Data supplied
******

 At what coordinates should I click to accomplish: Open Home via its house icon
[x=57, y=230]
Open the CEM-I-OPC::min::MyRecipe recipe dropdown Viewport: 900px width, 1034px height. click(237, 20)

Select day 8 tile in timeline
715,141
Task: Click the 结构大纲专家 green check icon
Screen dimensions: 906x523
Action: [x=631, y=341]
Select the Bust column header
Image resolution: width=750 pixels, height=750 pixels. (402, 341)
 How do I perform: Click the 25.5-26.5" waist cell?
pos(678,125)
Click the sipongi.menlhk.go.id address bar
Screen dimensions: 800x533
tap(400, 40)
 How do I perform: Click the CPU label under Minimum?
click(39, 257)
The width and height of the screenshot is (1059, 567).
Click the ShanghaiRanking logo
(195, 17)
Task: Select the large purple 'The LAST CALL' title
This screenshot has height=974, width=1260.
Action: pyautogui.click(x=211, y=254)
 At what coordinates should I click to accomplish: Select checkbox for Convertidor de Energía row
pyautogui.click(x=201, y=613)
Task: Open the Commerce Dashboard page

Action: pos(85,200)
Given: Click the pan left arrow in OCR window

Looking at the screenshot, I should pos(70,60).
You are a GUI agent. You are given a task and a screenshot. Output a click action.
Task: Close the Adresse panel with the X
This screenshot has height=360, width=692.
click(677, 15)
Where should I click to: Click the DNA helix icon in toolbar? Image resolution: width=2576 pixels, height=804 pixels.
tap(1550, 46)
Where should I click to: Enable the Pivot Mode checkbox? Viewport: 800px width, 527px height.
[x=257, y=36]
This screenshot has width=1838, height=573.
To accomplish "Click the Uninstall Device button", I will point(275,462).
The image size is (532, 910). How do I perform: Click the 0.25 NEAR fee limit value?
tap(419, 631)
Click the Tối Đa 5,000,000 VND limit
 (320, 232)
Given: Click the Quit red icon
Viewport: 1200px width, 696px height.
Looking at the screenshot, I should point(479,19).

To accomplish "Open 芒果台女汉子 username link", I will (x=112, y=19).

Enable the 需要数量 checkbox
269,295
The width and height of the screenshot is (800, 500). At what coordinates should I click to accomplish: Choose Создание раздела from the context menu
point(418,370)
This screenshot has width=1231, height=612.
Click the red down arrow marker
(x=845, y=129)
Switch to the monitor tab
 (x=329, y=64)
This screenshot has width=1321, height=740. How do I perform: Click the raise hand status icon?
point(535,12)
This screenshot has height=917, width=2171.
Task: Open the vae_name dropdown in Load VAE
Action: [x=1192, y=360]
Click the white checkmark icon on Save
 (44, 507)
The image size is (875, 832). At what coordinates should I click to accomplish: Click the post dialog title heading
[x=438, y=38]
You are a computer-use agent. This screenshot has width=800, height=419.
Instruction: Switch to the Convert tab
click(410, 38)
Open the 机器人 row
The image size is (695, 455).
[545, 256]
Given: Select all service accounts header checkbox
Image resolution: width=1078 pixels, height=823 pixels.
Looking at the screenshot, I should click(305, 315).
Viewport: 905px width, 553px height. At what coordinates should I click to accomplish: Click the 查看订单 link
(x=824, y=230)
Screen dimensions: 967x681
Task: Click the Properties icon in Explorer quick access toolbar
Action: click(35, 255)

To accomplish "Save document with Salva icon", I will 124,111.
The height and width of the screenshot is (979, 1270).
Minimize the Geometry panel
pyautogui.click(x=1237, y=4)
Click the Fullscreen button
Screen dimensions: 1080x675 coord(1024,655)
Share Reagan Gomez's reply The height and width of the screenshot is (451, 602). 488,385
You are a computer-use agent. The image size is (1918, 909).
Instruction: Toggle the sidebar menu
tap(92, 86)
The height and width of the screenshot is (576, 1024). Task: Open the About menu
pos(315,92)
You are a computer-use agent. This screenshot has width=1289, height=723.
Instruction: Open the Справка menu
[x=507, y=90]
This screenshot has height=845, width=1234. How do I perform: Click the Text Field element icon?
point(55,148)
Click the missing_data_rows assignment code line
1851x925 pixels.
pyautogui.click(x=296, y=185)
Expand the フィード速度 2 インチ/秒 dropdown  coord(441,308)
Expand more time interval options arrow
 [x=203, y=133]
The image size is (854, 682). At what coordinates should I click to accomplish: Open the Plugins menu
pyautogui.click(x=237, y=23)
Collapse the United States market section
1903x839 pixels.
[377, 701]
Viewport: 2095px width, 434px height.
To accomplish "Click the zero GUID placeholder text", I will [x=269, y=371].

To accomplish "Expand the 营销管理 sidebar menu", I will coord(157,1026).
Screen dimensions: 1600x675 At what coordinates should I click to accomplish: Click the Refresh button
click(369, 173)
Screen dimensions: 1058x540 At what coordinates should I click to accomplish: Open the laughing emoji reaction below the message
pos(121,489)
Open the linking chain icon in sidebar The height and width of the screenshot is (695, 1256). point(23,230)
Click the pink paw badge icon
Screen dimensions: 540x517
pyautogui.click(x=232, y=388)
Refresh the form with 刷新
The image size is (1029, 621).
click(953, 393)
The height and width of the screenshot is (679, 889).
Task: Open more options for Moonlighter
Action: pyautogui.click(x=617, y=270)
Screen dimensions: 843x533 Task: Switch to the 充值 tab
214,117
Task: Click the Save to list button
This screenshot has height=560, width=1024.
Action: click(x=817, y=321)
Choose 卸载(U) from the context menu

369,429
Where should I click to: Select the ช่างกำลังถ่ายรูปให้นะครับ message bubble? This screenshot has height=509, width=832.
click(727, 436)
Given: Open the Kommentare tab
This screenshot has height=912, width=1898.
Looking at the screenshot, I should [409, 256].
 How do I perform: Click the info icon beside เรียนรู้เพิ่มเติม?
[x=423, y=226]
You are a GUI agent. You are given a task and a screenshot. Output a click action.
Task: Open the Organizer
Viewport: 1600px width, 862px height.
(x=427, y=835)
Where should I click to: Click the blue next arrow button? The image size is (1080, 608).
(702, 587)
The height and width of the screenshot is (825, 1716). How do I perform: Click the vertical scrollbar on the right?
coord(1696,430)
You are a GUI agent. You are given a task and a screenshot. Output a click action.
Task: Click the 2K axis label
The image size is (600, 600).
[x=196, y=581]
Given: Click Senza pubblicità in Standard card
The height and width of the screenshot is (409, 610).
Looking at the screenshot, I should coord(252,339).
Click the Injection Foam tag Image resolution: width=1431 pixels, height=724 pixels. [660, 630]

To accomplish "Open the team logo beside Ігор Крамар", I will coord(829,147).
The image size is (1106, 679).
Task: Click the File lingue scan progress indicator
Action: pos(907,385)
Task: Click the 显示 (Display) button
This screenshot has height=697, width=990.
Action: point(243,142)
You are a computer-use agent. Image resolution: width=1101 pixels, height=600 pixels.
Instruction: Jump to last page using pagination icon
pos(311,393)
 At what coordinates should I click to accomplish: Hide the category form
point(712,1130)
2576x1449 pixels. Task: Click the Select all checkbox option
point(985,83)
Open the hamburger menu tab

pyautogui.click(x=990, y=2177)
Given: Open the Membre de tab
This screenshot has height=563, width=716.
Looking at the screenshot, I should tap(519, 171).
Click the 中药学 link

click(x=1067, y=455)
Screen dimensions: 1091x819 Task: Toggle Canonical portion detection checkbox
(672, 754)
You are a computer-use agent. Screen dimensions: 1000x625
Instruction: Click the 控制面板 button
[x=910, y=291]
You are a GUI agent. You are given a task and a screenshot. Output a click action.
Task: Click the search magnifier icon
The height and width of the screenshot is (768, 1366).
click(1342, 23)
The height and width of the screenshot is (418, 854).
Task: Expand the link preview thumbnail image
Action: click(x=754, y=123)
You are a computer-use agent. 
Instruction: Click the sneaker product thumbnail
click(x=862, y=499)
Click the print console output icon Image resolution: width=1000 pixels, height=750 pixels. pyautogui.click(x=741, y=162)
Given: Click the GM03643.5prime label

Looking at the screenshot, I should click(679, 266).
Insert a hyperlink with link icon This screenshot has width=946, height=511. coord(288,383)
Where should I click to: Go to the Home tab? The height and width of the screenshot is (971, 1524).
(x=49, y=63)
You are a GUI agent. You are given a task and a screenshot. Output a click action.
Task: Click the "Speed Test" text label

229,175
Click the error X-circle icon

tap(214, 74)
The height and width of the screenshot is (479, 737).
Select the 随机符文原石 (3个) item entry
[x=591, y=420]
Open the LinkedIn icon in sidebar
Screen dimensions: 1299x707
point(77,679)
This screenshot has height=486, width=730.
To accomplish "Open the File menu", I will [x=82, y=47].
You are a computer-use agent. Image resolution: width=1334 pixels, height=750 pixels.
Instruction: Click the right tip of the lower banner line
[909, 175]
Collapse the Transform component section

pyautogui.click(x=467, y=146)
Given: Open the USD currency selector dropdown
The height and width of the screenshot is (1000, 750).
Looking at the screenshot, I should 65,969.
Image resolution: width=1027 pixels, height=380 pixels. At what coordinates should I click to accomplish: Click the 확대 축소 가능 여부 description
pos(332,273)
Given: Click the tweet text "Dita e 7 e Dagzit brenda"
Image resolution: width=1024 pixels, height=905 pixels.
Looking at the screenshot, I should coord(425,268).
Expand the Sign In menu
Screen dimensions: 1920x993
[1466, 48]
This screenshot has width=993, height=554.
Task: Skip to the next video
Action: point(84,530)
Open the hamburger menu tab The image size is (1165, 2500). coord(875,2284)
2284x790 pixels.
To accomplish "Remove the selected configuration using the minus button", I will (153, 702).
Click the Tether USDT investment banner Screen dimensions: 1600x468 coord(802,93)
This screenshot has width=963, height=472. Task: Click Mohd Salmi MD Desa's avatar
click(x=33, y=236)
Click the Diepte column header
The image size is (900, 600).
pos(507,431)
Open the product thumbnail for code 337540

******

Directions for this task
Search the records above for the string "code". Report each line that has it.

Answer section
Click the missing_data_rows assignment code line
Open the product thumbnail for code 337540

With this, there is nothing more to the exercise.